Naturally, as a parent, when you hear “alternative high school” you may feel the urge to fight the notion that there is something wrong with your child. And there is not. However, what needs to be done first is to evaluate where your child stands in school. Are they clearly smart but struggling? An extra hand? Learning disabilities? These are all valid questions that need to be answered because not every child learns the same way or learns at the same pace. And quite frankly, public schools are not created equally either and do not always have the tools that your child may need.
How Are Alternative High Schools Different?
Let us put it this way, imagine a group of children singing; each child is singing a different note. Now, the teacher goes to each student with a tuning fork and asks the student to match the note of the tuning fork. Some children might get it and others won’t. The key is using the right tool, like tuning a string, in order to help them reach the destination, or the note, you desire.

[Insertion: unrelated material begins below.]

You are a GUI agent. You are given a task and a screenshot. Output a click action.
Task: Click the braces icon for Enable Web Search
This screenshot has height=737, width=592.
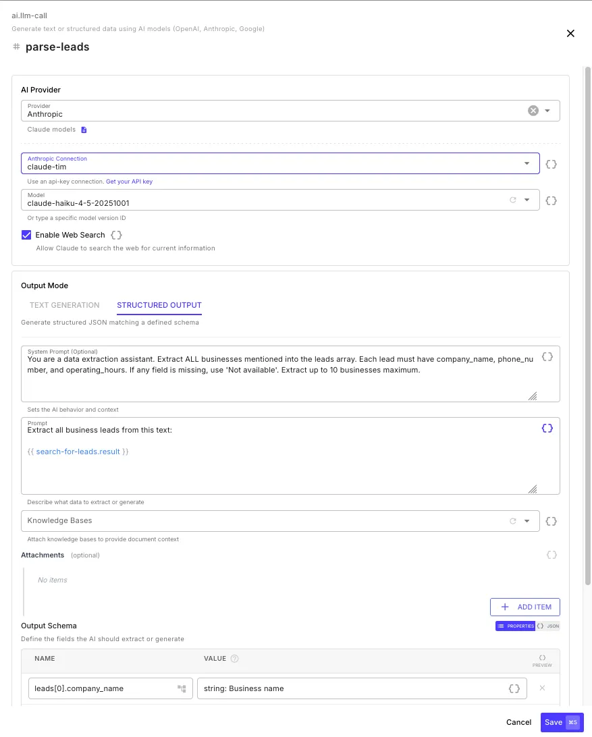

Alternative high schools are, essentially, a tuning fork. They have the capability of finding the note that your child can match. And it goes without saying, alternative high schools offer smaller classes, furthering a child’s fine tuning.
This attitude towards teaching permeates alternative high schools. Do you have a child that struggles with sitting? Their methods often use creativity and interaction. What about children that like learning but just are not interested or challenged in the material? Teaching methods can be structured around a child’s preferred method of learning and even some self-direction. And if your child needs an extra hand? With smaller classes, children have easier access to personal time with academic support as well as counselors on top of regular meetings.
Public School Alternatives
It is a shame that some public schools are not always up for the task of building up children the way they need. And, unfortunately, this can lead to high school dropouts. This can lead to a ripple effect that many do not pull themselves out of for years. In fact, high school dropouts are expected to earn around $200,000 less over their entire life compared to graduates, according to DoSomething.org. On a lighter note, the United States Census Bureau has stated in 2017 that 90 percent of their population age 25 and older actually have high school diplomas, or in other words, every 90 people out of 100 have a high school diploma; Florida saw an 82.3 percent high school graduation rate of the 2016 to 2017 school year.
Another alternative is a GED, also known as General Education Development, General Education Diploma and High School Equivalency Certificate. Simply put, a GED is a series of tests that if scored high enough, can show that your knowledge is in line with a high school diploma.
Charter schools are very similar in nature to alternative high schools. However, charter schools are for all grades while the latter only covers middle school and high school. The message is not that different: an environment for specialized learning that public school does not always offer, with an emphasis on parents leading an active role in their child’s learning. The number of students enrolled in charter schools during the 2015-2016 school year was about 3 million, nearly doubling from 1.8 million students just five years before, according to a report from the United States Department of Education’s National Center for Education Statistics. This continuing trend overall has risen from one percent to six percent on a 15 year timeline, between 2000 and 2015.